WHAT YOU HAVE TO DO:
Copy out exactly the lines beginning with the one that contains "Screen dimensions: 456x229" and ending at the last line of the listing, skipping any pictures.

MATERIAL PROVIDED:
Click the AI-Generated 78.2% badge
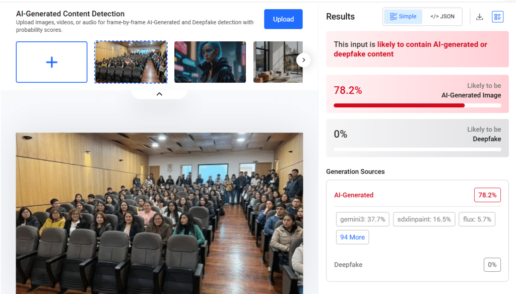This screenshot has width=516, height=294. tap(487, 195)
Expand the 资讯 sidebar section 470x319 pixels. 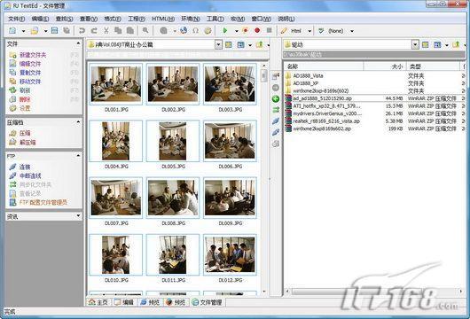[x=78, y=215]
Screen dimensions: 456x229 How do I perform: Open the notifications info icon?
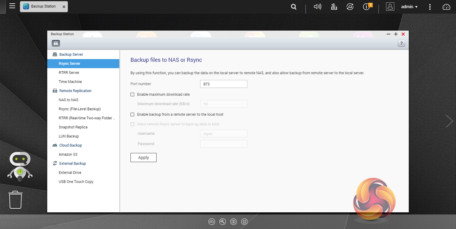(x=367, y=7)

RESULT FOR THIS EXERCISE:
Screen dimensions: 456x229 How do I perform: Open the notifications info icon?
(x=367, y=7)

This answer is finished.